Un soir d’août 1834, un enfant bagnard mord à pleines dents un morceau de fromage avant de manger sa soupe. Le gamin est roué de coups par les gardiens. L’un d’eux, avec son trousseau de clés, frappe le malheureux au visage … les dents cassées, le gamin tombe à terre. C’est alors qu’une émeute éclate et cinquante cinq pensionnaires s’évadent. Rapidement, une « battue » est organisée pour rattraper les fugitifs. Une prime de vingt francs est offerte aux touristes et aux habitants de l’île pour chaque capture.
Bandit ! Voyou ! Voleur ! Chenapan !
C’est la meute des honnêtes gens
Qui fait la chasse à l’enfant
Les pêcheurs de l’île se précipitent sur leurs petits bateaux pour les mettre au sec ; les enfants pourraient s’en servir pour rejoindre le continent. Des rondes et des battues s’organisent ; il faut dire que depuis longtemps, gardiens et insulaires sont complices. Les uns pour laisser volontairement évader un petit bagnard, les autres pour capturer les fugitifs. Le but ; se partager les primes.

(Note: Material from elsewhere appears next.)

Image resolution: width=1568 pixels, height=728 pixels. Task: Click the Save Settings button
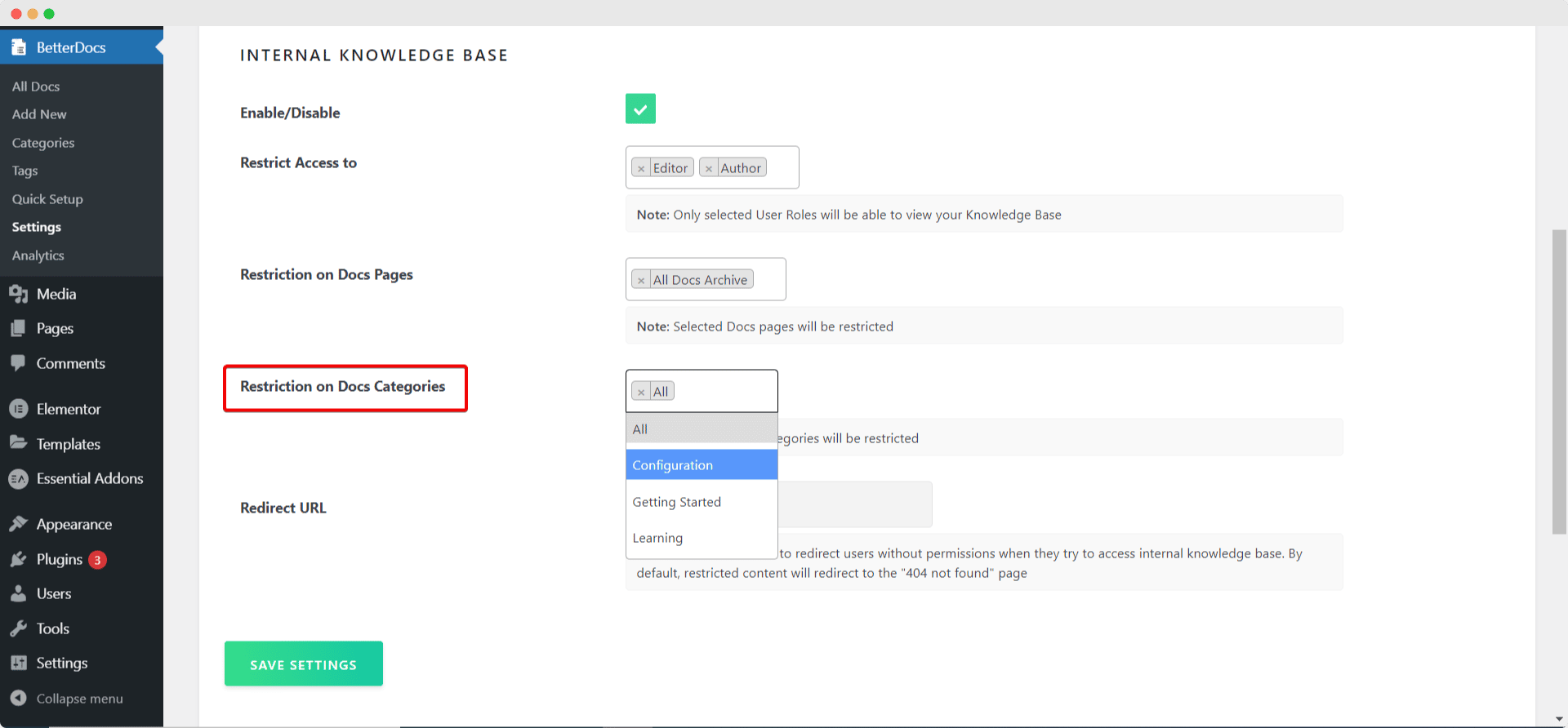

Malheur à celui qui est repris. Le jeune Roger Abel, décédé le 1er avril 1937, entre 10 ans et sa mort, il a connu Mettray (un autre bagne), Belle-Île et pour finir, la colonie pénitentiaire d’Eysses. Il pesait 68 kg à son arrivée, 50 kg à son décès. Il a vécu cent cinquante jours en cellule et il est mort de dénutrition et de claustration.
Pour chasser l’enfant, pas besoin de permis
Tous les braves gens s’y sont mis.
Qu’est ce qui nage dans la nuit ?
Quels sont ces éclaires, ces bruits ?
C’est un enfant qui s’enfuit,
On tire sur lui à coups de fusil.
Le petit Bourdet sera le seul à réussir à rejoindre le continent. L’affaire fit grand bruit et la presse s’en empara. Jean Malavoix, journaliste au Petit Parisien, fait une enquête à Belle-Île et dénonce les conditions de détention des enfants. Les conditions de vie dans les bagnes pour enfants vont s’améliorer. Mais les « maisons de redressement » resteront en vigueur jusqu’en 1977. Durant 150 ans, de petits enfants et des adolescents vont connaître ce qu’il y a de plus dur pour un gamin : la privation de liberté.
Aujourd’hui, les enfants, dès six ans, disposent d’un téléphone portable, savent se servir d’une télécommande pour la télévision, possèdent des jeux électroniques d’une violence incroyable. La justice, sans doute pour se faire pardonner, offre une protection à outrance à ces petits. Même les fessées sont strictement interdites.